Large Language Models

Our goal of building task-general dialogue agents motivates the use of large language models (LMs) such as GPT-3 (Brown et al., 2020; Ouyang et al., 2022), PaLM (Chowdhery et al., 2023), or LLaMA (Touvron et al., 2023). Current-era language models are known to struggle with aspects of our tasks, such as mathematical reasoning (Hendrycks et al., 2021), explicit state tracking (Li et al., 2021), pragmatics (Fried et al., 2023), and theory of mind (Sap et al., 2022). However, recent work in scratchpad prompting (Nye et al., 2021), chain-of-thought reasoning (Wei et al., 2022), and external tool use (Schick et al., 2023) has sought to address these problems. We build baseline models with similar approaches in our setting. While LMs can perform reasonably well in some of our settings, we show that they cannot consistently handle dialogues with complex decision problems as well as humans.

Human-AI Collaboration

Our task may also be viewed as a cooperative multi-agent setting (Dafoe et al., 2020). Research in human-AI collaboration and multi-agent reinforcement learning has also formalized tasks that require collaborating strategically with other agents on a shared goal, through tasks such as Overcooked (Carroll et al., 2019), Hanabi (Bard et al., 2020), and Diplomacy (Bakhtin et al., 2022). Our evaluation methodology is adapted from these tasks, where methods like population play and fictitious self-play are often used as proxies for human evaluation in addition to self-play (Heinrich et al., 2015; Strouse et al., 2021). In human–AI collaboration, cooperative tasks have been formulated in game-theoretic terms where agents use signals from the user such as demonstrations, feedback, or language (Jeon et al., 2020; Lin et al., 2022) to explicitly optimize for assistive behavior (Hadfield-Menell et al., 2016; Sadigh et al., 2016). In our work, we are similarly interested in formalizing settings where agents should explicitly optimize for effectiveness in the course of dialogue.

In this paper, we presented data, environments, and model baselines for a class of tasks we call decision-oriented dialogues. Across all task settings, current LMs did not perform as well as humans, suggesting failures in their ability to communicate efficiently and reason in structured real-world optimization problems. Future work in this domain may seek to integrate tools and inference techniques which would allow language models to compute optimal decisions while maintaining their flexible communication and collaboration skills. These tasks are also useful for studying how models optimize for longer-term dialogue objectives rather than single responses. For instance, information seeking should be an emergent behavior of a model that utilizes the underlying POMDP structure of the problem to reason about how to communicate.

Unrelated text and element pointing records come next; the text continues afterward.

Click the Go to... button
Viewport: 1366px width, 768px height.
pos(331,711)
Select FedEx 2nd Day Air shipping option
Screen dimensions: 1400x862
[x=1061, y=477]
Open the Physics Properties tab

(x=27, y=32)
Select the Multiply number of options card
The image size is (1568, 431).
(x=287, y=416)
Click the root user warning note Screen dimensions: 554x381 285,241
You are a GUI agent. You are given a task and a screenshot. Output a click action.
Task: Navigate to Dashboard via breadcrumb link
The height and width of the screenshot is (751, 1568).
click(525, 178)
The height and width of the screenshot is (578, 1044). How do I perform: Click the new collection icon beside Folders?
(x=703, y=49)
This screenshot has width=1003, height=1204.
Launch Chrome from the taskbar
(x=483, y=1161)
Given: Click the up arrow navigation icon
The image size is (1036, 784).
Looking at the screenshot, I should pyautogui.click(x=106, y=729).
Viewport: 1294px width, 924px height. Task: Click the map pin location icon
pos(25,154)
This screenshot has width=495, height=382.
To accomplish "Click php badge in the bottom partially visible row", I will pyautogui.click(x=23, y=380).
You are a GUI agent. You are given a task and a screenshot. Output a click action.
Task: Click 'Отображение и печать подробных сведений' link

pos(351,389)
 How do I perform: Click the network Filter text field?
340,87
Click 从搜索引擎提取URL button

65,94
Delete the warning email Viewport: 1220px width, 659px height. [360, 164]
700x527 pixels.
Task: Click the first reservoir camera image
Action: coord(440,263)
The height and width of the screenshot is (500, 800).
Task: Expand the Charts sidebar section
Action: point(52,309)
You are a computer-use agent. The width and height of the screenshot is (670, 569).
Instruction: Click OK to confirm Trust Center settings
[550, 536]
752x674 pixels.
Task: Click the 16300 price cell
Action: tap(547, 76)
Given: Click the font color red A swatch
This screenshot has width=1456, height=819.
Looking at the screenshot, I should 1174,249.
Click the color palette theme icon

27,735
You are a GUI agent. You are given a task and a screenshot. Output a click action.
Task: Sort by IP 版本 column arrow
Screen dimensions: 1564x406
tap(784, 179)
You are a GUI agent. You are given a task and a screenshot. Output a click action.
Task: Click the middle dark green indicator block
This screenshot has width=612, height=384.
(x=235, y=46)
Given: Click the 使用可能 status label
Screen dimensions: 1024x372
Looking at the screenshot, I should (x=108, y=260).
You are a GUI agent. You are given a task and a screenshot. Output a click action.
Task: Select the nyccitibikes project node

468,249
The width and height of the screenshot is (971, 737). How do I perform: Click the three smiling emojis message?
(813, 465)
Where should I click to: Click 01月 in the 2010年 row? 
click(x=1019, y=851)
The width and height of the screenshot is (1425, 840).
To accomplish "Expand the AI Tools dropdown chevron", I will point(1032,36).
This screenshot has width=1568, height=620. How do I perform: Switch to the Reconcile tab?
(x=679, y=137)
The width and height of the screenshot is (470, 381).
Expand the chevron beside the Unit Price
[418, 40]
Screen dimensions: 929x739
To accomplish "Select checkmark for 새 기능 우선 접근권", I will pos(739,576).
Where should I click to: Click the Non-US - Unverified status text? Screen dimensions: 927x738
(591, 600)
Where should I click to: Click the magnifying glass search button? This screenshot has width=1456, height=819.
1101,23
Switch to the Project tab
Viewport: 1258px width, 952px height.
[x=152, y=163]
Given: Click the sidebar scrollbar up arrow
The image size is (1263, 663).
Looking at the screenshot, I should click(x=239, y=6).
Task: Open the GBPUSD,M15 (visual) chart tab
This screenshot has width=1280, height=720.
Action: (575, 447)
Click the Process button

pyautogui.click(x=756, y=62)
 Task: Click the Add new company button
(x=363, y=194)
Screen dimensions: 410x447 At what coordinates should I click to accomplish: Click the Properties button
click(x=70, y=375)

The ultimate goal of this line of work is to build general collaborative agents rather than agents specialized to particular settings. As we develop more generally capable models, future work should evaluate whether models can generalize their collaborative capabilities to harder task instances and transfer them to related tasks. People often use strategies that depend on the visual presentation of information (Kong and Schunn, 2007), suggesting that multimodal agents that can use or generate visuals may improve collaboration (e.g., using maps in itinerary planning). Additionally, people often construct their preferences over time rather than beginning with all the relevant knowledge (Payne et al., 1999). Agents could help the user consider salient decision points. Finally, we presented a particular graph-based formalism for decision-making dialogues that focuses on structured decisions and discrete optimization problems. Many real-world problems may lack this formal structure but involve complex decision-making nonetheless, ranging from choosing a gift to designing a website layout to making a life decision. We hope that our work is a step toward assistants that can help us deliberate and make the best decisions in the range of problems we face every day.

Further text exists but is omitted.